U.S. authorities are moving ahead with Poland's request to extradite a 99-year-old Minnesota man to be tried on allegations he was involved in a World War II massacre of civilians, Polish prosecutors said Thursday.

Polish authorities issued an arrest warrant last year after opening a case following a series of 2013 reports in which the Associated Press identified the man as Ukrainian-born Michael Karkoc, an ex-commander in an SS-led unit of Ukrainian Nazi collaborators that burned Polish villages and killed civilians during the war.

Karkoc's family has repeatedly denied that he was involved in any war crimes.

"My father was, is and remains innocent," his son, Andriy Karkoc, said Thursday. "We look forward to his complete exoneration."

Andriy Karkoc said his father's name was never mentioned in a 1972 Polish trial that convicted another former soldier of war crimes for the incident in question. Michael Karkoc also went unmentioned in a later appeal of the verdict, he added.

The younger Karkoc said his father is being sought "for allegedly committing this same exact war crime; a crime that Polish courts punished 46 years ago."
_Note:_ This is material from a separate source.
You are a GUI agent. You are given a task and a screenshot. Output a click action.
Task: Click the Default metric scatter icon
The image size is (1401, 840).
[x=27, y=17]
Last July, Poland asked U.S. authorities to hand over Karkoc, who lives in Minneapolis, so he could face a court trial.

National Remembrance Institute prosecutor Robert Janicki said Thursday that in response to Poland's extradition request, U.S. authorities have now chosen three medical experts to determine whether Karkoc can "consciously take part in a court trial and travel by plane." The timing of the examination was not immediately known.
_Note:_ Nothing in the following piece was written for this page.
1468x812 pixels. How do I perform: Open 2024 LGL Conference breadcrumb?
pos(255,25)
Prosecutors from the institute, which investigates wartime crimes against Poles, have determined that evidence shows an American named Michael K. — whose last name they haven't released in line with Poland's privacy laws — was a commander of a unit in the SS-led Ukrainian Self Defense Legion that raided eastern Poland's village of Chlaniów in July 1944, killing 44 people, including women and children.

The investigation was opened after a series of AP stories establishing that Karkoc commanded the unit, based on wartime documents, testimony from other members of the unit and Karkoc's own Ukrainian-language memoir. The AP also established that Karkoc lied to American immigration officials to get into the United States several years after the war.

German prosecutors also opened an investigation into Karkoc after the 2013 news stories. In 2015, they concluded there was enough evidence to pursue murder charges, but shelved their investigation, deciding Karkoc was unfit to stand trial based upon medical reports from his doctors.

Staff writer John Reinan and the Associated Press contributed to this report.